Archive

Posts Tagged ‘Macro’

Measuring Code Performance in C

August 11th, 2009 No comments

When optimizing code for speed, it is useful to have a very precise measurement of the time a certain routine or loop needs to complete. When measuring time only, the QueryPerformanceFrequency() and QueryPerformanceCounter() APIs can be employed. If we need to be even more accurate and measure the number of CPU clock cycles, the x86 asm instruction rdtsc, or the Visual C++ compiler intrinsic __rdtsc() function can be used. The return value of this function is a unsigned 64 bit value that wraps around every 194 years or so on a 3 Ghz CPU. Originally, the RDTSC instruction loads the current count of the time-stamp counter into the EDX:EAX registers for further processing. The instrinsic function is merely a wrapper that returns a 64 bit value of the combined registers.

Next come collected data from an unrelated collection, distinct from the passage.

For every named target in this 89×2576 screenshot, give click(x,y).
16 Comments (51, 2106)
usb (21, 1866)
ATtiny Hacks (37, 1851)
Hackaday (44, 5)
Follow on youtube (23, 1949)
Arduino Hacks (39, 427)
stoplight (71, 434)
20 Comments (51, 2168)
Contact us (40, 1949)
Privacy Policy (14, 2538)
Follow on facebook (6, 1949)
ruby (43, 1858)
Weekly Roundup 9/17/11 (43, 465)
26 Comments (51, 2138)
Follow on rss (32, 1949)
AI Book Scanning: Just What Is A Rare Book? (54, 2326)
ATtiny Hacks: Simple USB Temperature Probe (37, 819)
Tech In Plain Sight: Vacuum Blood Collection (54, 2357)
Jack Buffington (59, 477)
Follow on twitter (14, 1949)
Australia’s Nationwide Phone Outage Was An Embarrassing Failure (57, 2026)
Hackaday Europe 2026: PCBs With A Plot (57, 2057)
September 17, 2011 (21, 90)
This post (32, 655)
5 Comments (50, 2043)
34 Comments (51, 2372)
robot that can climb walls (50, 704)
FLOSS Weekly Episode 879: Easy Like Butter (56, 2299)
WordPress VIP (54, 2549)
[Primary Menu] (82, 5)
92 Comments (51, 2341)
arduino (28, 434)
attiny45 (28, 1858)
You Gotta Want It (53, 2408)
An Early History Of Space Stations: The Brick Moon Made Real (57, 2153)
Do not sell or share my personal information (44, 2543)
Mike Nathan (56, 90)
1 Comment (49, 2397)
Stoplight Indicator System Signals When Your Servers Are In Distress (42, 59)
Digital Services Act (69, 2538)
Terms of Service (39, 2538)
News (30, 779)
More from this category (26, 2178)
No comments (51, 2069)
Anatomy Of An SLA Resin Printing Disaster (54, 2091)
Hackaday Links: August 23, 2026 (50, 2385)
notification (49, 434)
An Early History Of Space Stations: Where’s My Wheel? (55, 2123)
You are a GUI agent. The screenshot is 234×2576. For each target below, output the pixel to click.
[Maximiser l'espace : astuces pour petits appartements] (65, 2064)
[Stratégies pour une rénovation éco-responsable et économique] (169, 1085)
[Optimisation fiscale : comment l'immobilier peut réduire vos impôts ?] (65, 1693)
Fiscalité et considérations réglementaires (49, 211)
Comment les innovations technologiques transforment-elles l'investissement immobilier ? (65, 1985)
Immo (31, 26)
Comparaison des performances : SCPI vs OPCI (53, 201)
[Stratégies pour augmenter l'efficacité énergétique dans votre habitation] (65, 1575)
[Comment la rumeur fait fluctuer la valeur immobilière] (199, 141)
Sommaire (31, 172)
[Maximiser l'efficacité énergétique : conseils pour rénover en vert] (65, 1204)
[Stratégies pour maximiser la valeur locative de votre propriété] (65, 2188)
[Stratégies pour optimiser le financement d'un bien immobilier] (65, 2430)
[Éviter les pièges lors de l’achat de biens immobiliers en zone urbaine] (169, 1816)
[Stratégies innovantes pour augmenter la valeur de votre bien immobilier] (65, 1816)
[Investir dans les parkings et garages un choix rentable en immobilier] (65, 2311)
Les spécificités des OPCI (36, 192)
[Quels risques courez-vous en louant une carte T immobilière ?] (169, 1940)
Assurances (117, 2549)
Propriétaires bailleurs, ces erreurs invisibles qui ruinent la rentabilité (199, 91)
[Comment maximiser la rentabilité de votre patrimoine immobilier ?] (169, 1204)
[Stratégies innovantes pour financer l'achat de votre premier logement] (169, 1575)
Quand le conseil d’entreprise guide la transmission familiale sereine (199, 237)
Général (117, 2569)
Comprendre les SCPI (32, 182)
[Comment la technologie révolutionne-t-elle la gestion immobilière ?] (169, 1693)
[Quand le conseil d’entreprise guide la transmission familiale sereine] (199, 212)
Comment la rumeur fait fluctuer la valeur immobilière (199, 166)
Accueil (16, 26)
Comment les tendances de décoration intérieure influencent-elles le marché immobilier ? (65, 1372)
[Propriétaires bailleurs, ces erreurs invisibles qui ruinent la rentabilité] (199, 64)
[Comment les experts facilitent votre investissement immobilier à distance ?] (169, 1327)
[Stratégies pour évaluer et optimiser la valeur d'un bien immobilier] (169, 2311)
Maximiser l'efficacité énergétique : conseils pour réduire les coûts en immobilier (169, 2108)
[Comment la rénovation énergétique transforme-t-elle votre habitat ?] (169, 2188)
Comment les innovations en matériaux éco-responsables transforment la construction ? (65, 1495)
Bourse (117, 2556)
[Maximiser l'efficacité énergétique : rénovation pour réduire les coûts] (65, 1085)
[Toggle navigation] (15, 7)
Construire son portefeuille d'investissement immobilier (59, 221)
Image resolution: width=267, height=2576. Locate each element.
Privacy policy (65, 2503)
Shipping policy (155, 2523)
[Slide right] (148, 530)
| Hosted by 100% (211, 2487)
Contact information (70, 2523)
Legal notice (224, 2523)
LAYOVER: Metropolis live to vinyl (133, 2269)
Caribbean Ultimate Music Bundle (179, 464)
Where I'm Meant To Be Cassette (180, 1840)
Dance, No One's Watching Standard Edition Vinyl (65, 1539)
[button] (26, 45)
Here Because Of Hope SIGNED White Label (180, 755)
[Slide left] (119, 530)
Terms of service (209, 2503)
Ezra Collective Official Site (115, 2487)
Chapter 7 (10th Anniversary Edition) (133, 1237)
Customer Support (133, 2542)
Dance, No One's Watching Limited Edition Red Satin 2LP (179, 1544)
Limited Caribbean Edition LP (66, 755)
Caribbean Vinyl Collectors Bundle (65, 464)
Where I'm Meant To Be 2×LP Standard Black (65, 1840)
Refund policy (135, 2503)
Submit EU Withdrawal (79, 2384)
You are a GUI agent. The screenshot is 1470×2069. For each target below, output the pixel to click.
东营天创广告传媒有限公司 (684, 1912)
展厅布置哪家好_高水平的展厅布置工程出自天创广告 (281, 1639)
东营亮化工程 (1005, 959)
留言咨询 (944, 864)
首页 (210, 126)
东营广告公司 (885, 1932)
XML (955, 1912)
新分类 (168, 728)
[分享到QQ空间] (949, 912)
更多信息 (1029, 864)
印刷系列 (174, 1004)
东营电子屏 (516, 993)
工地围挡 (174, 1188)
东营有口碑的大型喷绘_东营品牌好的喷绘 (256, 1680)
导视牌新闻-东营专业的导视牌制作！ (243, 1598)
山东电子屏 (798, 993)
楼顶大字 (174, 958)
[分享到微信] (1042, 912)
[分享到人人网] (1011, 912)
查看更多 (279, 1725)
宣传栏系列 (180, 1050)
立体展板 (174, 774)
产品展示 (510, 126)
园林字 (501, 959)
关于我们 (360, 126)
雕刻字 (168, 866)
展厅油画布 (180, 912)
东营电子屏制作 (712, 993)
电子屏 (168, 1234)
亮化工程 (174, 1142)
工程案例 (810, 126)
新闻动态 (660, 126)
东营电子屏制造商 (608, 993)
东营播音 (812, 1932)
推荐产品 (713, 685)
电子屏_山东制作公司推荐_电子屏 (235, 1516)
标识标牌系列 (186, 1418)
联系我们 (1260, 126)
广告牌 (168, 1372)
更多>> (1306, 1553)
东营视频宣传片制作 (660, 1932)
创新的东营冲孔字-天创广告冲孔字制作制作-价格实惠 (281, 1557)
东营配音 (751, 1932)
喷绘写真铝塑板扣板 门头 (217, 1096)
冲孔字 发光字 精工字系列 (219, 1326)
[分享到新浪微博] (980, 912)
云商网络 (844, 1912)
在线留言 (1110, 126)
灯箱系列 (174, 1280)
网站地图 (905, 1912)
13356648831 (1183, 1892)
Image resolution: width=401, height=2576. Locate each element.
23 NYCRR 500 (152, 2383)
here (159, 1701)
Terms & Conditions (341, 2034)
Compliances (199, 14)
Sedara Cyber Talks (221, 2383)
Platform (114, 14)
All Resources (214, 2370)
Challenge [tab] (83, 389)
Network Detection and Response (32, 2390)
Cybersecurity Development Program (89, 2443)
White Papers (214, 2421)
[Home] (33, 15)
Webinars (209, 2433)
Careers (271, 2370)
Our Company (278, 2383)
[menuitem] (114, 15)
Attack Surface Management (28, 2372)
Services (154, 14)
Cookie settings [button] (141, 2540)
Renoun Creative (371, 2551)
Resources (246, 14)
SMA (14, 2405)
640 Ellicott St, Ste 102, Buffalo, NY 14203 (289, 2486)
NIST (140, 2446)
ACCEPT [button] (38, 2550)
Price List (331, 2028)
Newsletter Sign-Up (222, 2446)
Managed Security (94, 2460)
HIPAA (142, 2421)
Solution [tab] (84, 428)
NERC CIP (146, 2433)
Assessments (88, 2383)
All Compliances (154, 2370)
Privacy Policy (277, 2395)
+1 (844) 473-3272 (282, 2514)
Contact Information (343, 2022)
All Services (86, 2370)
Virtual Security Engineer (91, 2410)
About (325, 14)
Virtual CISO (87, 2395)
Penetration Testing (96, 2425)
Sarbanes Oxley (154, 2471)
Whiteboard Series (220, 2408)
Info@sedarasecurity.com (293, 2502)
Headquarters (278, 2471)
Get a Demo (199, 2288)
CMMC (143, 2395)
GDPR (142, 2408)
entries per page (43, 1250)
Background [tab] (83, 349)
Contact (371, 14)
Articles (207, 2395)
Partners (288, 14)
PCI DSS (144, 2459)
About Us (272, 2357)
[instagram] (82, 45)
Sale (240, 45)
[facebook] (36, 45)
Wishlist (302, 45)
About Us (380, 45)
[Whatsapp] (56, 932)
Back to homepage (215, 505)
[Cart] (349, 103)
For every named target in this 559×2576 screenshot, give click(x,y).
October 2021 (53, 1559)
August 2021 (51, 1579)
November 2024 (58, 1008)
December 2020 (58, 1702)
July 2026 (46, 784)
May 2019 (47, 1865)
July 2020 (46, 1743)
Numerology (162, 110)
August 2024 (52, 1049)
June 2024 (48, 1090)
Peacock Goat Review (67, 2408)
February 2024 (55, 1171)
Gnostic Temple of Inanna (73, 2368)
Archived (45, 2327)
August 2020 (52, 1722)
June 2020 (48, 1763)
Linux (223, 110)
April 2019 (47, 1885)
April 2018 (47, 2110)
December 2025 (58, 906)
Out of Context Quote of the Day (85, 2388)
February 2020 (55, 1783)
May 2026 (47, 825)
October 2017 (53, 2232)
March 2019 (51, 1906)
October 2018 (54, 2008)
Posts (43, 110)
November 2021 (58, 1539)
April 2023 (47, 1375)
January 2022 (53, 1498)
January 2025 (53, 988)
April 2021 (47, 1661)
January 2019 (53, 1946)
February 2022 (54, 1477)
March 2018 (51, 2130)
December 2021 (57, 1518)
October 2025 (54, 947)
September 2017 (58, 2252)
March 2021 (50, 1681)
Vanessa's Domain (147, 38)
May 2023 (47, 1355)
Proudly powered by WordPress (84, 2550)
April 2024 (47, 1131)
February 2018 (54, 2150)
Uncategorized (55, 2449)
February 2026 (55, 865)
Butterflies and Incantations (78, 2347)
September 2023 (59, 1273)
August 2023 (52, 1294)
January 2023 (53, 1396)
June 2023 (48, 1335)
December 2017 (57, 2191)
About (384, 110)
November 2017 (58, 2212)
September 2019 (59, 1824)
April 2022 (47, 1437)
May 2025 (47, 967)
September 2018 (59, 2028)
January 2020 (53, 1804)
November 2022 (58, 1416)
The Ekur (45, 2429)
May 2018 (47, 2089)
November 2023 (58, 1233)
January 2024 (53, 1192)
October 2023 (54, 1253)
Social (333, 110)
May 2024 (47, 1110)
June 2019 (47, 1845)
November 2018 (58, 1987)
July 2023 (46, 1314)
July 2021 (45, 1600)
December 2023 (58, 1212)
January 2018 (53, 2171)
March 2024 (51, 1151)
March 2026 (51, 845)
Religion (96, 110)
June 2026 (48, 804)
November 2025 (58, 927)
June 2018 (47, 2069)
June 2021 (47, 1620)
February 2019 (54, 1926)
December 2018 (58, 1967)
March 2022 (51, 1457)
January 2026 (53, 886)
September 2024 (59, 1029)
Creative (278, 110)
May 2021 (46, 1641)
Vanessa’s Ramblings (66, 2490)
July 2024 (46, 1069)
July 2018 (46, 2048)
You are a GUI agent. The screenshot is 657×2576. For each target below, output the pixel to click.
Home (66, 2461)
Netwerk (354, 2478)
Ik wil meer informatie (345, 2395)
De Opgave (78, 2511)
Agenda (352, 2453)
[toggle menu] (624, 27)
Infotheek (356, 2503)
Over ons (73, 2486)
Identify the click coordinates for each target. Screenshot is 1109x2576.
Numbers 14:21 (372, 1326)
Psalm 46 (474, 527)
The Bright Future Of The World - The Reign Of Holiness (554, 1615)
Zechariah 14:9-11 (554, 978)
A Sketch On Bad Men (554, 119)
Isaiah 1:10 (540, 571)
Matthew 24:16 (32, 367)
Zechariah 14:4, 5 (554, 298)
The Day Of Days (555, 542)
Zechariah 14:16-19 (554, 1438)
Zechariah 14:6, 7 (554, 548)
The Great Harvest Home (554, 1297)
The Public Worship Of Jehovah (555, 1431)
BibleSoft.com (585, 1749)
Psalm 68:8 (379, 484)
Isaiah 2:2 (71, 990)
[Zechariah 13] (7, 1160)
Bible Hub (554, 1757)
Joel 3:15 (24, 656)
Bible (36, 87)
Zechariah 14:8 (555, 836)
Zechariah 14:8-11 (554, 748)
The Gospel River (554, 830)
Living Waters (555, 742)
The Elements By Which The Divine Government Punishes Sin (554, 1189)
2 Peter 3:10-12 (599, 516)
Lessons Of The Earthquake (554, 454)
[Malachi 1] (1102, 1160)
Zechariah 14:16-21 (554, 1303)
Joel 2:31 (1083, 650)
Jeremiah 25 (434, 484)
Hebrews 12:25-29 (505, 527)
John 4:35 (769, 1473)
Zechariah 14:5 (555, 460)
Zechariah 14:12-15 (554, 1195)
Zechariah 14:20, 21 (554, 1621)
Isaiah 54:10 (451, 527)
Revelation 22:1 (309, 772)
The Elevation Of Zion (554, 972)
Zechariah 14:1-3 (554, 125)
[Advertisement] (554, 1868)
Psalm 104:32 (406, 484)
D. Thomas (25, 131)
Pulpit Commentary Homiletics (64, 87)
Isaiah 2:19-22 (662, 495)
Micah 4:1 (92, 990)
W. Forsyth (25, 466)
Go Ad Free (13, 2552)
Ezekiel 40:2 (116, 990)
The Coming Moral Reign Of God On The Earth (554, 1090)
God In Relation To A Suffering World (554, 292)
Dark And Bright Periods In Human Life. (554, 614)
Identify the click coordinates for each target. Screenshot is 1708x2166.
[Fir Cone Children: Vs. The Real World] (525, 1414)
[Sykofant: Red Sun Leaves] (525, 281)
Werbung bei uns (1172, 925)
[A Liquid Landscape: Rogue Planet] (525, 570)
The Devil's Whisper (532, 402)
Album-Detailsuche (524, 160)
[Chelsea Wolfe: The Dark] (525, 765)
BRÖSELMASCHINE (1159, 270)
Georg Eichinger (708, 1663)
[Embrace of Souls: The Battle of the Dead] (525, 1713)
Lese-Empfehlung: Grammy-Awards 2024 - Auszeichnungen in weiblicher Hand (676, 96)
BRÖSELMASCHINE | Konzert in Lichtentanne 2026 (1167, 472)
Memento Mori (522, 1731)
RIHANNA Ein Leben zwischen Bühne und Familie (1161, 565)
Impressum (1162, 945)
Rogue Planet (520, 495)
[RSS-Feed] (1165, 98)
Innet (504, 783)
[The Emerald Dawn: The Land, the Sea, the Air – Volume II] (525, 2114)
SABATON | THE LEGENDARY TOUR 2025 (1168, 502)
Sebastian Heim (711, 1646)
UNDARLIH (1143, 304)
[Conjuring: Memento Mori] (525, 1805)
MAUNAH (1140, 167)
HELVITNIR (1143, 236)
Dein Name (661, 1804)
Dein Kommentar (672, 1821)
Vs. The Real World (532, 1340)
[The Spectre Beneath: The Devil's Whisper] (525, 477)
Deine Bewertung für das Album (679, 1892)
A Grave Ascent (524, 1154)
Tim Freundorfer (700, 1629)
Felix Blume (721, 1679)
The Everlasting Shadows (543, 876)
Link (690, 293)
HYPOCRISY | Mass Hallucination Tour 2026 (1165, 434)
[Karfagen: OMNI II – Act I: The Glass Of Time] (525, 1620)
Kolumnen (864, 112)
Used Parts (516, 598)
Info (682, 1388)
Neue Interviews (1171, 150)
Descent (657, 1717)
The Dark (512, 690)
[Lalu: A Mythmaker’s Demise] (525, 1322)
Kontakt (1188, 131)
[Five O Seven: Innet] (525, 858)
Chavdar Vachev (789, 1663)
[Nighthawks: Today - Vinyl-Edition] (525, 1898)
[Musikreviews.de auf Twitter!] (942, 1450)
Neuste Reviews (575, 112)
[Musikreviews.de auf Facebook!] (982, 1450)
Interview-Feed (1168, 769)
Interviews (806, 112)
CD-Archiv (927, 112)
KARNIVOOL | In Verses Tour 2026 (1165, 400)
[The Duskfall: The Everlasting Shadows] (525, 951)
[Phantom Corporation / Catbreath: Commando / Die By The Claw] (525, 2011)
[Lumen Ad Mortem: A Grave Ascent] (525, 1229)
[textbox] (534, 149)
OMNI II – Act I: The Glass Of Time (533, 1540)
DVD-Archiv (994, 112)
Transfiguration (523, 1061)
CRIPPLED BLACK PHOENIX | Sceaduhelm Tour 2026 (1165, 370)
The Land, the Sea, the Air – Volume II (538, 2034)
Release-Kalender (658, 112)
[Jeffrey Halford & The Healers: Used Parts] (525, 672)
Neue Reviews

The following two macros come in handy for wrapping a section to be examined and outputting the result to stdout or a function of your choice.

#define TIMER_START( description ) { \
	PCTSTR szDescription = description; \
	_tprintf( _T("\n-->Starting %s...\n"), description ); \
	LARGE_INTEGER start; \
	QueryPerformanceCounter( &start ); \
	DWORD64 ticks = __rdtsc();
 
#define TIMER_END( iterations ) \
	ticks = __rdtsc() - ticks; \
	LARGE_INTEGER frequency, end; \
	QueryPerformanceCounter( &end ); \
	QueryPerformanceFrequency( &frequency ); \
	DWORD64 it = iterations; \
	DWORD64 diff = end.QuadPart - start.QuadPart; \
	_tprintf( _T("-->Finished %s in %I64d ms %I64d ticks\n"), szDescription, diff / ( frequency.QuadPart / 1000 ), ticks ); \
	_tprintf( _T("-->%I64d iterations - %I64d iterations/sec - %I64d ticks/iteration\n\n"), it, ( it * frequency.QuadPart ) / diff, ticks / it ); }

Technically you would have to subtract the duration of two __rdtsc() calls from the final result, but most likely the time taken is not measurable by QueryPerformanceCounter().
You could also use the above as a separate function:

typedef struct TIMER_DATA{ PCTSTR szDescription; DWORD64 iterations; LARGE_INTEGER start_time; DWORD64 start_ticks; } *PTIMER_DATA;
 
inline void timer_start( PTIMER_DATA data )
{
	_tprintf( _T("\n-->Starting %s...\n"), ( data->szDescription == NULL ) ? _T("") : data->szDescription );
	QueryPerformanceCounter( &(data->start_time) ); \
	data->start_ticks = __rdtsc();
}
 
inline void timer_end( PTIMER_DATA data )
{
	DWORD64 ticks = __rdtsc() - data->start_ticks;
	LARGE_INTEGER frequency, end;
	QueryPerformanceCounter( &end );
	QueryPerformanceFrequency( &frequency );
	DWORD64 diff = end.QuadPart - data->start_time.QuadPart;
	_tprintf( _T("-->Finished %s in %I64d ms %I64d ticks\n"), ( data->szDescription == NULL ) ? _T("") : data->szDescription, diff / ( frequency.QuadPart / 1000 ), ticks );
	_tprintf( _T("-->%I64d iterations - %I64d iterations/sec - %I64d ticks/iteration\n\n"), data->iterations, ( data->iterations * frequency.QuadPart ) / diff, ticks / data->iterations );
}

Usage:

TIMER_START( _T("bla") )
 
/* Your code here */
 
TIMER_END( 200000 )
 
TIMER_DATA data;
data.szDescription = _T("bla");
data.iterations = 200000;
timer_start( &data );
 
/* Your code here */
 
timer_end( &data );

Especially when optimizing tight loops it is recommended to measure the execution time of the complete loop and then divide the result by the number of iterations instead of measuring each iteration individually.